Um Trennung und Liebesschmerz, wie auf den vorangegangen beiden, sehr persönlichen Alben, geht es diesmal — bedingt durch ihre Lebenssituation — nun wirklich nicht. "Ein Glück", sagt Jones und lacht endlich mal richtig. "Trennungslieder gibt es fürs erste genug von mir. Ich bin verdammt froh, dass diese üble Phase vorbei ist und ich privat nicht länger durch die Hölle gehen muss."

Wie ein alter Standard

Jetzt schreibt sie eben über das Gegenteil, über die Liebe und übers Verlieben. "And Then There Was You" ist so ein Lied. Klingt wie ein alter Standard, den es schon ewig gibt, warm und weich und wie eine klangliche Kuscheldecke. Der Song ist aber neu, und der Adressat nicht schwer zu erraten. "Ziemlich eindeutig, dass es in dem Text um meinen Mann geht. Ich begann den Song vor vier Jahren, als ich gerade mit ihm zusammengekommen war. Übrigens in Deutschland, direkt nach einem Konzert in meiner Garderobe, leider weiß ich nicht mehr, in welcher Stadt. Und ich vollendete ihn, nachdem wir unser erstes Baby hatten."

Auch politische Themen

Neben der Liebe nehmen aber auch gesellschaftliche und politische Themen einigen Raum auf "Day Breaks" ein. "Flipside" ist eine Kritik am Waffenwahn ("Die USA wären besser dran, wenn es weniger Waffen gäbe"), "It’s A Wonderful Time For Love" ruft dazu auf, innezuhalten und sich nicht verrückt machen zu lassen.

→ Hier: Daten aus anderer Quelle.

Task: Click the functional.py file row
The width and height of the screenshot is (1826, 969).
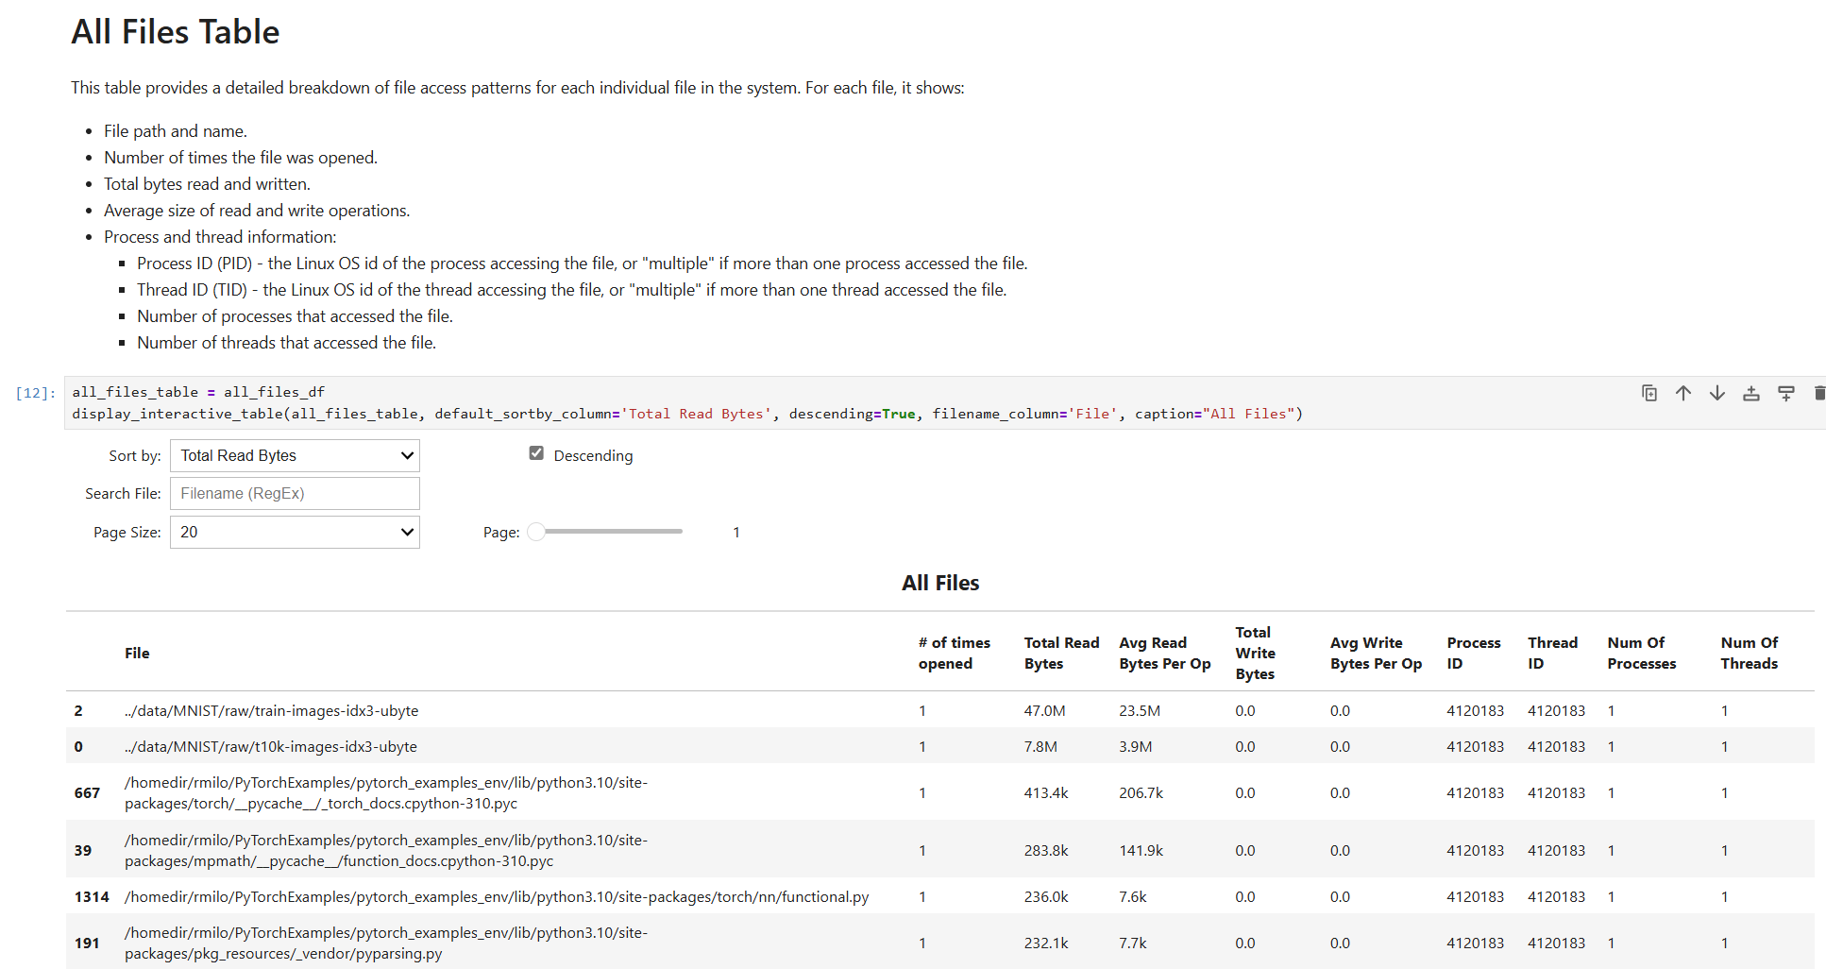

"Der Song ist meine Reaktion auf den ganzen Scheiß, der in der Welt passiert", so Jones, ein wenig sehr pauschal. Geht es konkreter? "Die Nachrichten sind ständig so aufwühlend, ich weiß gar nicht, wo ich anfangen soll. Der Song sollte möglichst ,throwback’, also nach den guten alten Zeiten des Jazz klingen."

2004 veröffentlichte Norah Jones mit "My Dear Country" einen Protestsong gegen George W. Bush, was freilich dessen Wiederwahl nicht verhinderte. Aktuell will ein noch dubioserer Zeitgenosse Präsident werden. Würden Norah in einem Land leben wollen, in dem Donald Trump Präsident ist? "Das ist ein wirklich beängstigender Gedanke. Ich kann und möchte mir gar nicht erst vorstellen, dass es dazu kommt."